Captain Frank A. Portelle was a member of the FDNY for 24 years. He was more than a great fireman. He was a dedicated family man, mentor, friend, and an inspiration to all that loved and knew him. When he learned of the attacks on the World Trade Center, he didn’t hesitate and reported to his firehouse at the time, Engine 22/Ladder 13 in Manhattan, where he spent the next few months at Ground Zero digging and searching for nine members of his firehouse that lost their lives that day.
In April of 2020 Frank was diagnosed with a 9/11-related cancer. As with anything he did, he fought a tremendous fight with dignity and grace. Unfortunately, he passed away on March 13, 2021, leaving behind his wife of 22 years, Jeanine, and his daughter, Valerie, who was the light of his life.
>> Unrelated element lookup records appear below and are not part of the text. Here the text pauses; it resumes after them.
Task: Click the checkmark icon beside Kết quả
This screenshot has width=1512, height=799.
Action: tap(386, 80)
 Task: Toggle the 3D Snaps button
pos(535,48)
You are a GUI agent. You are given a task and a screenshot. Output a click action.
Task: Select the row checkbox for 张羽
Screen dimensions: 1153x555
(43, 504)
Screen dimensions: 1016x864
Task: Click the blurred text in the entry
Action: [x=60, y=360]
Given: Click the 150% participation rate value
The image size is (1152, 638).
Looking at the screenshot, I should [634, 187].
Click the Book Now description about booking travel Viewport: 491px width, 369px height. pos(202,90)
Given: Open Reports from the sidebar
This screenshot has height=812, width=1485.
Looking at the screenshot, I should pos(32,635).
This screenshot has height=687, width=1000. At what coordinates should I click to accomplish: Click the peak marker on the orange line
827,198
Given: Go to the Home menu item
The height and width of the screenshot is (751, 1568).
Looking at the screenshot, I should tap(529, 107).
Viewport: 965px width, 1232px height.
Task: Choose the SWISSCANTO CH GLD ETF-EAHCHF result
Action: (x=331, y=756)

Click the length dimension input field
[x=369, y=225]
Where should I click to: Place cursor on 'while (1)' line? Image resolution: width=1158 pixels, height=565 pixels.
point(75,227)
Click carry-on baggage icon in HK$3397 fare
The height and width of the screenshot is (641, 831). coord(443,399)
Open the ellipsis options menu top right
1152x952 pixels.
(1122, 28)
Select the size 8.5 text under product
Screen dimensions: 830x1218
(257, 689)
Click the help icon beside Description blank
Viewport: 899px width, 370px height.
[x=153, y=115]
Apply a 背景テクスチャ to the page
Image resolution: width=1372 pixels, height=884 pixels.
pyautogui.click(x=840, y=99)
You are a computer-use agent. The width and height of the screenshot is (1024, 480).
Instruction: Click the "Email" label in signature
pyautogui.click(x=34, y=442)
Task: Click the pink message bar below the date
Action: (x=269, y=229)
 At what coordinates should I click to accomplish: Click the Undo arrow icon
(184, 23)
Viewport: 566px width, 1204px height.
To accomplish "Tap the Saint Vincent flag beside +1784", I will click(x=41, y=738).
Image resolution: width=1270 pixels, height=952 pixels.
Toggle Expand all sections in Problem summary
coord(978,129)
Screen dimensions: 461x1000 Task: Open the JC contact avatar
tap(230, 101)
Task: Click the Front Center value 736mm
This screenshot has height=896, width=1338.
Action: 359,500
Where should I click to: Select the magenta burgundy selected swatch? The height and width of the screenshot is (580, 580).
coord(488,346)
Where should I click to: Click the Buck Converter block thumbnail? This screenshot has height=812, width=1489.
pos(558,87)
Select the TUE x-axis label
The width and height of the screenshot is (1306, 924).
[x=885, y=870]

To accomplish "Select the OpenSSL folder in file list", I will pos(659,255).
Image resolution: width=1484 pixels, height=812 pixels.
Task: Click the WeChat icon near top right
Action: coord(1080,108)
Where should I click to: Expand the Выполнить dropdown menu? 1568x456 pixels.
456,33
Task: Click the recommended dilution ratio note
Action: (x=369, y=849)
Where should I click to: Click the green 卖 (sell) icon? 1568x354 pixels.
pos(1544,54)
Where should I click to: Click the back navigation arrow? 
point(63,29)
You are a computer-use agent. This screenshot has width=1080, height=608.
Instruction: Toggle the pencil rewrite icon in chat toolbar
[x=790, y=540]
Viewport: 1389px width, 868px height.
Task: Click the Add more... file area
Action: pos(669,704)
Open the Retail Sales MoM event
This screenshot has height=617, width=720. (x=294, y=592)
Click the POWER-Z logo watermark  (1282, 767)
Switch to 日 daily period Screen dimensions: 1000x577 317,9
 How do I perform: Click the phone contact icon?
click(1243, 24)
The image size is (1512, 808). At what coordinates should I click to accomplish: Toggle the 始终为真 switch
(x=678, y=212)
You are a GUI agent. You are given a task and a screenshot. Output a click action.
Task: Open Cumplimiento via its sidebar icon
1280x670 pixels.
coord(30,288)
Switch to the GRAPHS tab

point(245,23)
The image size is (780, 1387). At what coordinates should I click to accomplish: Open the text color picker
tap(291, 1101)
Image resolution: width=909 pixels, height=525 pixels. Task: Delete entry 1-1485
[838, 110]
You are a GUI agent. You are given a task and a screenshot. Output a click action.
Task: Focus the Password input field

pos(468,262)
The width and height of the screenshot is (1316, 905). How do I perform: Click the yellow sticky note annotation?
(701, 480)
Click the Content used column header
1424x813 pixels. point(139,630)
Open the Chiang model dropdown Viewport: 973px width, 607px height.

Frank was born and raised in Staten Island, New York. He was a self-made man who put himself through culinary school; his studies took him abroad to Italy, Spain, and France. He was on his way to becoming an accomplished chef when he got called to the FDNY in 1996. He began his career as a firefighter at Engine 228 in Brooklyn and spent the majority of his career at Ladder 13 in Manhattan. He was promoted to lieutenant in 2011 and assigned to Engine 50 in the Bronx; in 2018, he was promoted to captain. Frank was a well-respected firefighter and boss. Frank took great pride in all his accomplishments, yet he was always humble and never boastful.
Family and friends that knew Frank remember his infectious laugh that could not be mistaken. He was the life of the party—first to arrive, last to leave. He loved good food, working in the yard, and starting another home project. He was the first to lend a hand in any way he could, spending countless good times with his family and friends. If he wasn’t doing any of those things, he could only be found in one place, and that was on the golf course, where he especially loved playing with his daughter.
Over the years, Frank and his girls were so blessed to be able to take many vacations, which he treasured more than anything else. In the months leading up to his death, he seemed to be at peace and relished the times spent with his family and friends. He was a true man of dignity and never once complained about his diagnosis, nor going through treatments. Everyone is forever better for having been lucky enough to have known Frank.